Briefly describe the work you do.
Ownership over possessions as well as ownership over individual or collective thought both fascinate me. My work spans a variety of media and takes the form of interactive art events and meditative studio based projects (such as Indian Pattern Archive, a drawing made for every week I lived in Mumbai, India). Much of my work involves the design and execution of projects that combine elements of interactive installation and performance with printed and handcrafted ephemera. Through these projects I rely upon community participation and view everyday people as experts on their own lives; lives that ultimately form our shared experience.
With The Declaration and Preservation of Love, I literally sugarcoated and displayed gallery goers’ possessions; during Certifying the Truth, a multilingual performance in Mumbai, India, I offered to verify any version of the truth presented to me which in turn created a public platform for discussion and debate; and with THE HUMAN XEROX PROJECT, I drew participants’ favorite things as described to me and began the compilation of an ongoing record of American ownership.
Tell us a little about your background and how that influences you as an artist.
I grew up in rural Vermont with unconventional, thrifty, and exceptionally creative parents. Consequently, American consumer culture feels mysterious to me. This combined with living abroad in both India and Thailand drives my curiosity to discover patterns in human behavior and thought across geographic, social, and economic borders.
The concept of the “artist studio” has a broad range of meanings, especially in contemporary practice. The idea of the artist toiling away alone in a room may not necessarily reflect what many artists do from day to day anymore. Describe your studio practice and how it differs from (or is the same as) traditional notions of “being in the studio.”
I have a hard time divorcing the idea of “being in the studio” in a traditional sense from the performances I give in public. For me a public event functions as a form of research and represents just one intervening step that often informs the conclusion of a larger project. For example, my Certifying the Truth performance resulted in over 100 written versions of the truth. Later, I compiled a selection of these truths in a bilingual (English/Marathi) artists book, Everything is the truth.
What unique roles do you see yourself as the artist playing that you may not have envisioned yourself in when you first started making art?
Over the years I have come to see artists as a crucial contributors to social and political dialogue. I now see myself as an “Artist as Engaged Citizen” and believe that all artists have the unique opportunity to imagine and present alternative approaches to everyday life and cultural conundrums.
When do you find is the best time of day to make art? Do you have time set aside every day, every week or do you just work whenever you can?

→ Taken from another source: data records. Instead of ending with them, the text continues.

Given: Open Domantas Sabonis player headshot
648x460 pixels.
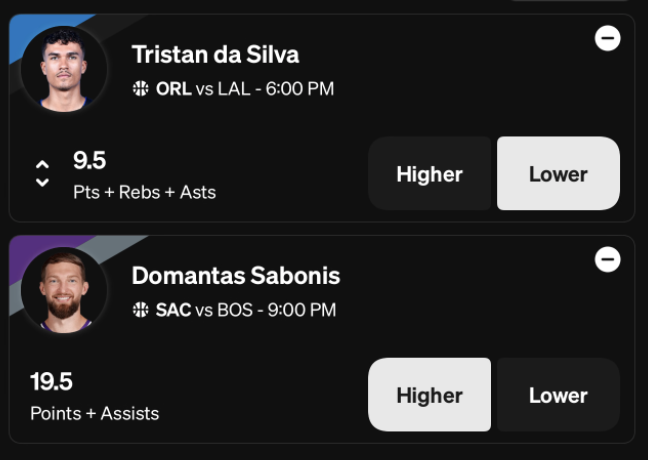Looking at the screenshot, I should tap(64, 290).
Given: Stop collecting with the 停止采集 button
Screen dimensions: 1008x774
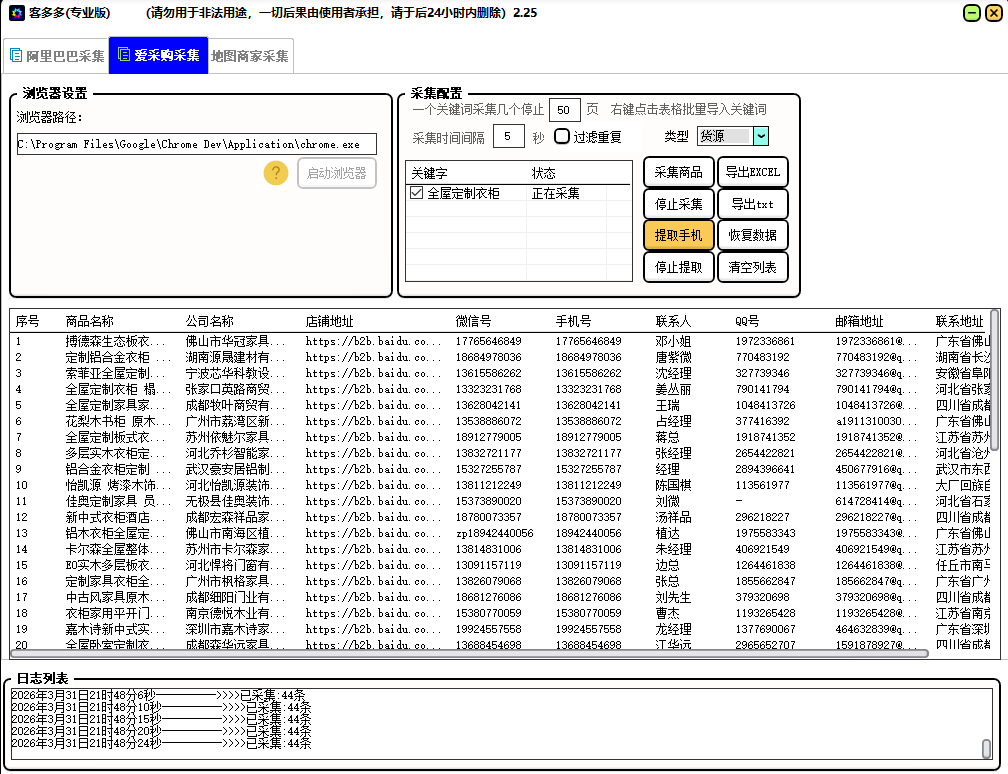Looking at the screenshot, I should point(679,204).
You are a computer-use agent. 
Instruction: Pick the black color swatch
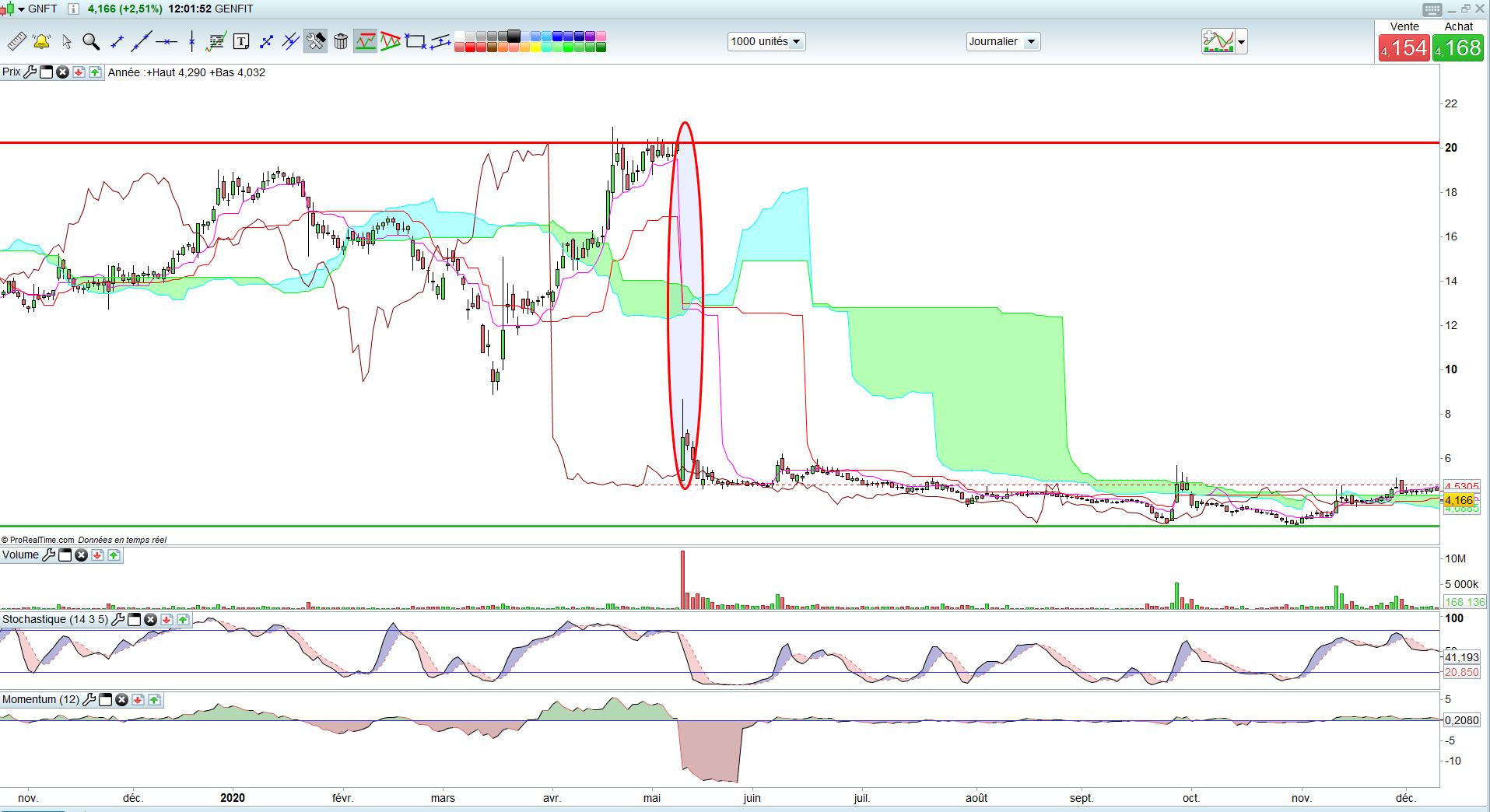pyautogui.click(x=514, y=36)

Whenever possible, I work first thing in the morning when I tend to have the most clarity. When that’s not possible, I work throughout the day in small concentrated chunks of time, which is surprisingly effective.
How has your work changed in the last five years? How is it the same?
Five years ago I worked primarily with print media. Since then my work has expanded across several disciplines. I once compartmentalized and cherished my art practice, but have learned that letting it seep into the rest of my life makes that practice more joyful and relevant. The result has been more collaboration—especially with my husband who is a creative force— as well as the discovery of an intuitive approach that allows my projects to develop organically.
Are there people such as family, friends, writers, philosophers or even pop icons that have had an impact on the work you do?
I am in awe of great storytellers and especially love listening to This American Life and A Prairie Home Companion on NPR. Visually, innovative graphic design and inventive product packaging provide constant inspiration. I feel hugely fortunate to have great mentors, an outstanding peer group of artists and scholars game to throw around ideas, and a problem-solving partner willing to help me figure out how to do anything.
If you had an occupation outside of being an artist, what would that be and why?
Perhaps a textile designer because I love patterns!
Cayla Skillin-Brauchle’s trans-disciplinary studio practice spans printmaking, drawing, installation, performance, and social practice. Her work has been shown at venues including JDK Gallery in Burlington, VT; the Rotunda Gallery in Bangkok, Thailand; ROY G BIV Gallery in Columbus, OH, the Sir JJ School of Art, Mumbai, India; and 621 Gallery in Tallahassee, FL. Skillin-Brauchle earned a BA from Beloit College (2006) and her MFA in Printmaking from Ohio University in Athens, Ohio (2012). In 2012-13 she was a Fulbright Fellow in Mumbai, India and this fall she will join the faculty at Whitman College in Walla Walla, Washington as a Visiting Assistant Professor of Art.